By Carolyn Lochhead
Where does one start with a Scottish analysis of GE2017?
Should we focus on the wounded but still dominant SNP? The jubilant Scottish Conservatives? The convalescent Scottish Labour Party?
All are interesting angles, but they’ve been covered already by better-informed correspondents than I. So, I want to talk about something else.
What does it all actually mean?
The assumption is this is an anti-Indyref 2 result. And it may be. But decoding a Scottish election result is akin to untangling a ball of wool that’s been tossed into a room full of kittens and toddlers, high on catnip and Haribo respectively.
Broadly speaking, defence, foreign policy and constitutional matters are reserved to Westminster. All else is devolved to Holyrood. Which is information you’d never intuit by observing an election campaign.

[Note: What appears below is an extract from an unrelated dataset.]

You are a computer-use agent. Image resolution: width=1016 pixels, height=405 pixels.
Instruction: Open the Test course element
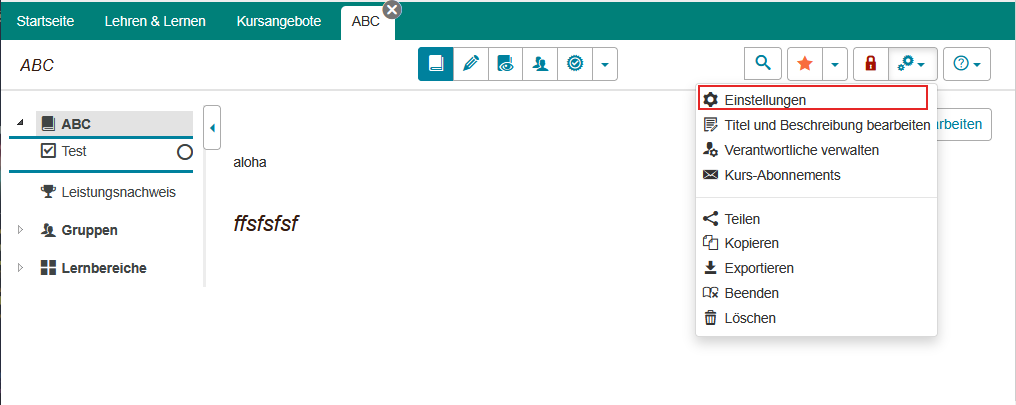(x=74, y=151)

Increasingly, Scottish politicians swim in a big pot of soup – a Scotch broth, one would inevitably have to call it – offering opinions on anything from health and Brexit to education and independence, regardless of their actual sphere of influence. Thus, council candidate’s leaflets were full of pledges to oppose Indyref2, and silent about schools, bins and dog poop.

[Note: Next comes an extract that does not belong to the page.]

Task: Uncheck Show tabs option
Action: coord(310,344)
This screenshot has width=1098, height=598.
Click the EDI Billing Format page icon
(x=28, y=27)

Conversely, the debate about Indyref2 – an issue for which authority at least nominally sits at Westminster, in terms of granting the Scottish Parliament the right to hold a referendum – was led by Holyrood politicians. The party’s manifestos roamed like adventurous buffalo across devolved and reserved issues, often not bothering to differentiate between them. In the BBC Scotland debate, just one of the participating politicians was actually competing for a Westminster seat.

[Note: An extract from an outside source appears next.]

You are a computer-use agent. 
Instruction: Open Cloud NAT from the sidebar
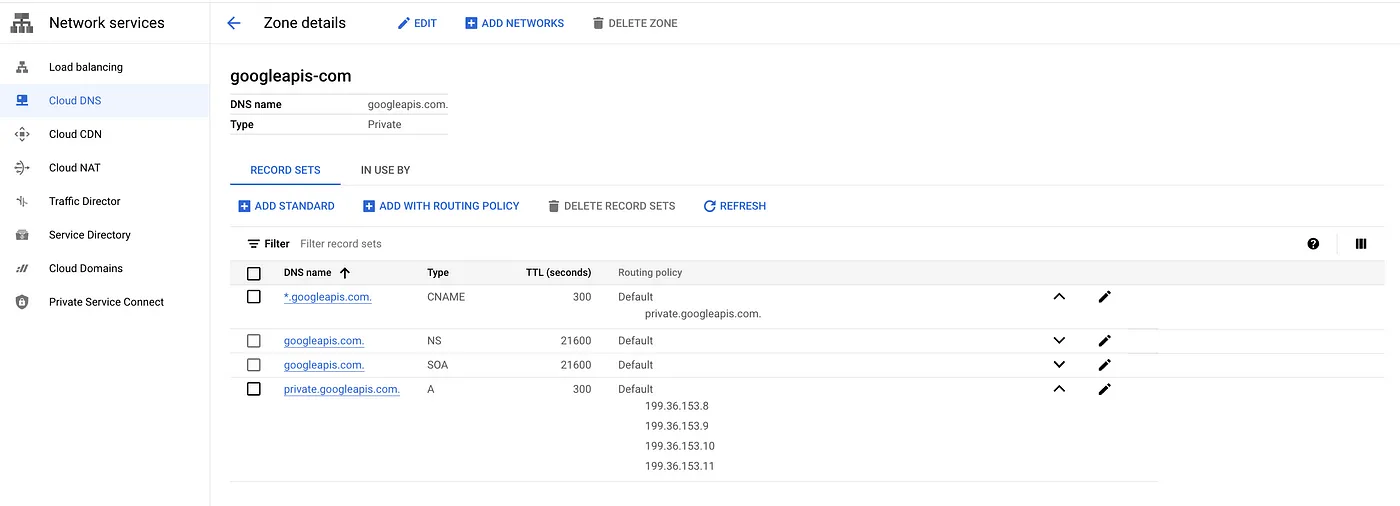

Voters in Scotland appear unfazed. We cope with four different systems (for the geeks: it’s FPTP at Westminster, Additional Member System at Holyrood, STV for councils and Party List for Europe). And since 2007 we’ve handled different governing parties at Scottish and UK level. Voting in a Scottish election is like taking part in a game of 3D chess. Thus, if you have stopped voting Labour but still want to give the SNP government a bloody nose, you vote for the Conservatives – who are also the government. This no longer seems odd.
But it does make life difficult for public affairs operatives attempting to understand what has actually happened. Has peak Nat come and gone? Should we be cultivating Conservatives at every opportunity? Or is Kezia Dugdale the coming woman, given her party’s gains after years of electoral freefall?
Of course, the answer is clear – we build relationships on all sides. Scotland is a small country, and it’s not difficult to be well-connected across the party spectrums. Nevertheless, Scottish voters have spoken, and the question remains: what exactly were they trying to say?